▶ _PROBLEM DESCRIPTION_
Given the material below, output exactly the lines from the line with "Twitter (1024, 1296)" to the line with "Dark Mode (1675, 234)", both ends included, and no other lines.

▶ _DATA RECORDS_

*-*-*

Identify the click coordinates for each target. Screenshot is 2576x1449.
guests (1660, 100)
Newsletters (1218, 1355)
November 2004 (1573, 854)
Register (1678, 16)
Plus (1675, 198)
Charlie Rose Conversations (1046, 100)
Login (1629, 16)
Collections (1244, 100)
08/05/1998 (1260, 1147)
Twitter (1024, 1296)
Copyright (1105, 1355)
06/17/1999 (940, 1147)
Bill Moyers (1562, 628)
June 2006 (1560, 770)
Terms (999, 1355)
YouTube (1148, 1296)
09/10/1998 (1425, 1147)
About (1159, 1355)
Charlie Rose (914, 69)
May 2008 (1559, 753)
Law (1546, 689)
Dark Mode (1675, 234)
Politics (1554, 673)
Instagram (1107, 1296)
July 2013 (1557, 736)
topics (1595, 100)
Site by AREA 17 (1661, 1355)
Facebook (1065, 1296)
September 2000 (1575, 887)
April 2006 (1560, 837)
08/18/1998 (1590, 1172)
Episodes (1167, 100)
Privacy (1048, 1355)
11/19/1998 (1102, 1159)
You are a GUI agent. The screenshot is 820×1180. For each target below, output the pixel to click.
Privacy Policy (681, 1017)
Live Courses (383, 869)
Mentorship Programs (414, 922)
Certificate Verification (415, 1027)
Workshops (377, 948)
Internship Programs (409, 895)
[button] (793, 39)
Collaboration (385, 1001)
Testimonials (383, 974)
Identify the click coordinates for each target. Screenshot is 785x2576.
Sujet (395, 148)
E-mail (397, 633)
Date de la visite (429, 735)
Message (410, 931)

*-*-*

▶ _OUTPUT FOR THIS EXERCISE_
Twitter (1024, 1296)
Copyright (1105, 1355)
06/17/1999 (940, 1147)
Bill Moyers (1562, 628)
June 2006 (1560, 770)
Terms (999, 1355)
YouTube (1148, 1296)
09/10/1998 (1425, 1147)
About (1159, 1355)
Charlie Rose (914, 69)
May 2008 (1559, 753)
Law (1546, 689)
Dark Mode (1675, 234)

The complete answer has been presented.